TASK DETAILS |
Going through the data below, please show each line containing the string "marker".

##### MATERIAL FOR THIS EXERCISE

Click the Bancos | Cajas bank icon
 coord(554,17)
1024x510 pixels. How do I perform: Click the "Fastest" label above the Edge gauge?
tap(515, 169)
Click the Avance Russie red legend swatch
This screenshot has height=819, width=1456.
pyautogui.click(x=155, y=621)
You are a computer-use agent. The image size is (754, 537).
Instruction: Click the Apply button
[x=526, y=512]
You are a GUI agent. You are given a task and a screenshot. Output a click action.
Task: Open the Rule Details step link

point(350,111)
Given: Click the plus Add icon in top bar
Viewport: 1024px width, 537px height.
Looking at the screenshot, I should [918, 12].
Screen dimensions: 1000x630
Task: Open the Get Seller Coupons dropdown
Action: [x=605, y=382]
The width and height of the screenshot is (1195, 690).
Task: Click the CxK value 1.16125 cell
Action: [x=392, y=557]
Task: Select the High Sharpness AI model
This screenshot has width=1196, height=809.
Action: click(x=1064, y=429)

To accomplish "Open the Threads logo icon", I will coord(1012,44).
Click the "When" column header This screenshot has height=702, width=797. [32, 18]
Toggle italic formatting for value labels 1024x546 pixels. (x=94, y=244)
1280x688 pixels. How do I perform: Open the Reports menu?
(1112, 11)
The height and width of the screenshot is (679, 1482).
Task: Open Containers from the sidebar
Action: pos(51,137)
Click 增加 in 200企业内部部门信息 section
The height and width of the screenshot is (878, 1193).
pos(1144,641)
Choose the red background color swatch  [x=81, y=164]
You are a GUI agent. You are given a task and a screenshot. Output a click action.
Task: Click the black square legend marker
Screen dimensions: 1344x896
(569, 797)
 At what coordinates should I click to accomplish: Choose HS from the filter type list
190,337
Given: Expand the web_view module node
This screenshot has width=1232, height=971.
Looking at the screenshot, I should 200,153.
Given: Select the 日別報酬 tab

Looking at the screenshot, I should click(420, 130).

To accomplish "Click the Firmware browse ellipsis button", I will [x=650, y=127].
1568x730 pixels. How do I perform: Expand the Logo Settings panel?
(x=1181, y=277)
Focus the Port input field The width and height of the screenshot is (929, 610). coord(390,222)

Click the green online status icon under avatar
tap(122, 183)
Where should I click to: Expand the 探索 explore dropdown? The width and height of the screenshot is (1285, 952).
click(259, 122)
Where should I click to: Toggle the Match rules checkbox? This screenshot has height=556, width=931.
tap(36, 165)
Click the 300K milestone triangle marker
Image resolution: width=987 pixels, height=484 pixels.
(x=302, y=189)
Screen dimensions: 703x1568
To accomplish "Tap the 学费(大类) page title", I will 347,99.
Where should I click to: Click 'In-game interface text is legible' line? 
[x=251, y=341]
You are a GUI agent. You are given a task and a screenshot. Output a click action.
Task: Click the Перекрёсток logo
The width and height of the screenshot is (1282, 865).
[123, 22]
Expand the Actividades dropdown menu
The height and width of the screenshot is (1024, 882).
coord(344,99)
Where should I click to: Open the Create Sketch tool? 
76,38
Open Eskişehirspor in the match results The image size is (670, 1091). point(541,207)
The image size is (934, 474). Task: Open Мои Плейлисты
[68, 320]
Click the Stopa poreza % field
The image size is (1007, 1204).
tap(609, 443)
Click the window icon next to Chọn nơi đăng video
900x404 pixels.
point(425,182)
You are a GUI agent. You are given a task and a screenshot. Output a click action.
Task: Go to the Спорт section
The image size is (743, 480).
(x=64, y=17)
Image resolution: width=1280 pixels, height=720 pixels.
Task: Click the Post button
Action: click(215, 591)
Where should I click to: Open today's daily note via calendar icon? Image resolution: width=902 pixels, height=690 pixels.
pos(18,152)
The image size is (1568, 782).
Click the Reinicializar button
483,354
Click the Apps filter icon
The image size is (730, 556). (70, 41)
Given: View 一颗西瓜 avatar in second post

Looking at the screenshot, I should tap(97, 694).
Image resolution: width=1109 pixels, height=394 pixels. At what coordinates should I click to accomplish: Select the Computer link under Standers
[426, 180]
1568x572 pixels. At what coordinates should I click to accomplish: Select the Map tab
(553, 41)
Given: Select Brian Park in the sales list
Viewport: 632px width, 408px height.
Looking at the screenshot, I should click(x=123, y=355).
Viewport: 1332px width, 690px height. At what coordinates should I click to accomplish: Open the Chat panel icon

##########

EXERCISE SOLUTION |
Task: Click the black square legend marker
Click the 300K milestone triangle marker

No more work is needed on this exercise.